I am trying to understand the advantages of multiprocessing over threading. I know that multiprocessing gets around the Global Interpreter Lock, but what other advantages are there, and can threading not do the same thing?
Here are some pros/cons I came up with.
Multiprocessing
Pros
Separate memory space
Code is usually straightforward
Takes advantage of multiple CPUs & cores
Avoids GIL limitations for cPython
Eliminates most needs for synchronization primitives unless if you use shared memory (instead, it's more of a communication model for IPC)
Child processes are interruptible/killable
Python multiprocessing module includes useful abstractions with an interface much like threading.Thread
A must with cPython for CPU-bound processing
Cons
IPC a little more complicated with more overhead (communication model vs. shared memory/objects)
Larger memory footprint
Threading
Pros
Lightweight - low memory footprint
Shared memory - makes access to state from another context easier
Allows you to easily make responsive UIs
cPython C extension modules that properly release the GIL will run in parallel
Great option for I/O-bound applications
Cons
cPython - subject to the GIL
Not interruptible/killable
If not following a command queue/message pump model (using the Queue module), then manual use of synchronization primitives become a necessity (decisions are needed for the granularity of locking)

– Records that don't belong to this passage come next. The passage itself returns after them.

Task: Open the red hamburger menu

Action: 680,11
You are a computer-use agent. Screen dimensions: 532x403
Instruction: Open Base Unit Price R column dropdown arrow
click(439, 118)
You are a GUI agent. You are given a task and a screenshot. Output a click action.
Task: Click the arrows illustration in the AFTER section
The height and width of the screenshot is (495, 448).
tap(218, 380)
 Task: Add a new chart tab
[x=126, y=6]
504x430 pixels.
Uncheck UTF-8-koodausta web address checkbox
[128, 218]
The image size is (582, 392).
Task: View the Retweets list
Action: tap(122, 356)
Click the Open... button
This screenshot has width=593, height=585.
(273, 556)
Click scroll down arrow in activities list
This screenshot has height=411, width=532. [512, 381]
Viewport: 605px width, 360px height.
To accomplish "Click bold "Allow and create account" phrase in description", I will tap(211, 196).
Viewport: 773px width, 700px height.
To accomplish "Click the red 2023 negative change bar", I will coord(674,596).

Code is usually harder to understand and to get right - the potential for race conditions increases dramatically
The threading module uses threads, the multiprocessing module uses processes. The difference is that threads run in the same memory space, while processes have separate memory. This makes it a bit harder to share objects between processes with multiprocessing. Since threads use the same memory, precautions have to be taken or two threads will write to the same memory at the same time. This is what the global interpreter lock is for.

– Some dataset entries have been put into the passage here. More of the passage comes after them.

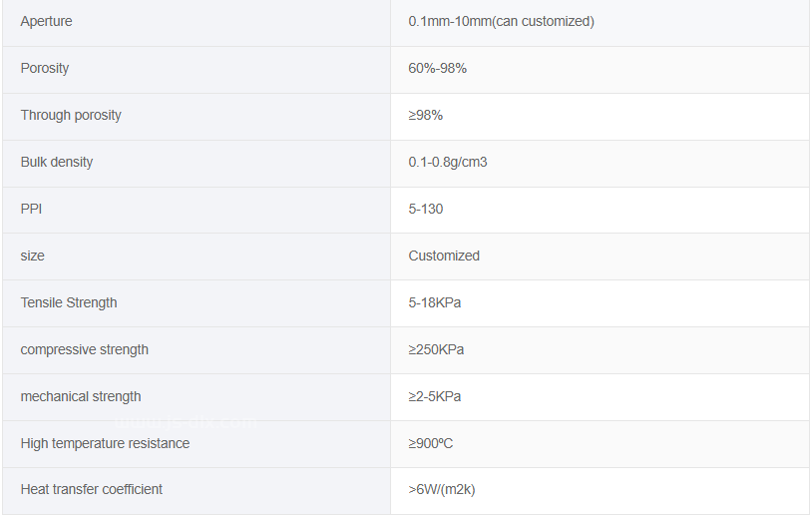Click the mechanical strength label
Screen dimensions: 812x518
tap(80, 396)
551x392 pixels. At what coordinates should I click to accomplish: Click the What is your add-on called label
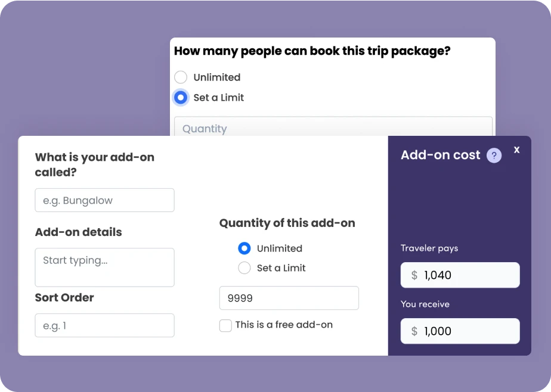(x=94, y=164)
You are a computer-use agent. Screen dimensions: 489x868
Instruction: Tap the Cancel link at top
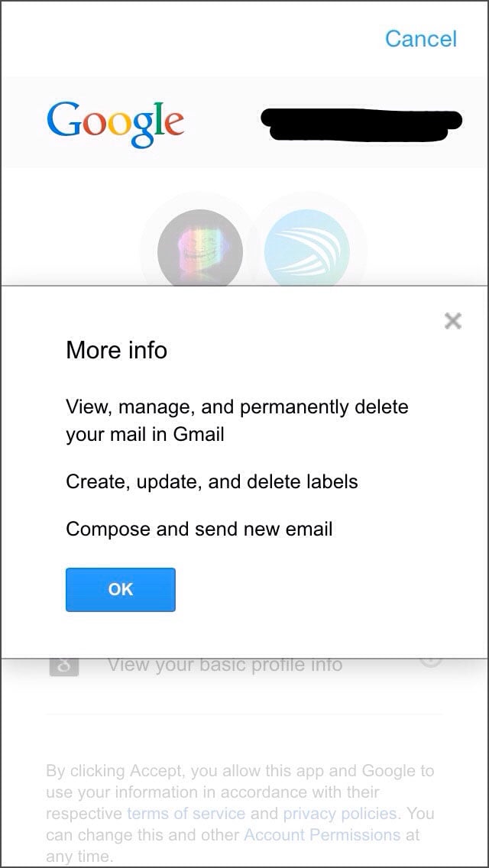421,39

Spawning processes is a bit slower than spawning threads.
Threading's job is to enable applications to be responsive. Suppose you have a database connection and you need to respond to user input. Without threading, if the database connection is busy the application will not be able to respond to the user. By splitting off the database connection into a separate thread you can make the application more responsive. Also because both threads are in the same process, they can access the same data structures - good performance, plus a flexible software design.
Note that due to the GIL the app isn't actually doing two things at once, but what we've done is put the resource lock on the database into a separate thread so that CPU time can be switched between it and the user interaction. CPU time gets rationed out between the threads.
Multiprocessing is for times when you really do want more than one thing to be done at any given time. Suppose your application needs to connect to 6 databases and perform a complex matrix transformation on each dataset. Putting each job in a separate thread might help a little because when one connection is idle another one could get some CPU time, but the processing would not be done in parallel because the GIL means that you're only ever using the resources of one CPU. By putting each job in a Multiprocessing process, each can run on its own CPU and run at full efficiency.
Python documentation quotes
The canonical version of this answer is now at the dupliquee question: What are the differences between the threading and multiprocessing modules?
I've highlighted the key Python documentation quotes about Process vs Threads and the GIL at: What is the global interpreter lock (GIL) in CPython?
Process vs thread experiments
I did a bit of benchmarking in order to show the difference more concretely.
In the benchmark, I timed CPU and IO bound work for various numbers of threads on an 8 hyperthread CPU. The work supplied per thread is always the same, such that more threads means more total work supplied.
The results were:
Plot data.
Conclusions:
for CPU bound work, multiprocessing is always faster, presumably due to the GIL
for IO bound work. both are exactly the same speed
threads only scale up to about 4x instead of the expected 8x since I'm on an 8 hyperthread machine.
Contrast that with a C POSIX CPU-bound work which reaches the expected 8x speedup: What do 'real', 'user' and 'sys' mean in the output of time(1)?
TODO: I don't know the reason for this, there must be other Python inefficiencies coming into play.
Test code:
#!/usr/bin/env python3
import multiprocessing
import threading
import time
import sys
def cpu_func(result, niters):
'''
A useless CPU bound function.
'''
for i in range(niters):
result = (result * result * i + 2 * result * i * i + 3) % 10000000
return result
class CpuThread(threading.Thread):
def __init__(self, niters):
super().__init__()
self.niters = niters
self.result = 1
def run(self):
self.result = cpu_func(self.result, self.niters)
class CpuProcess(multiprocessing.Process):
def __init__(self, niters):
super().__init__()
self.niters = niters
self.result = 1
def run(self):
self.result = cpu_func(self.result, self.niters)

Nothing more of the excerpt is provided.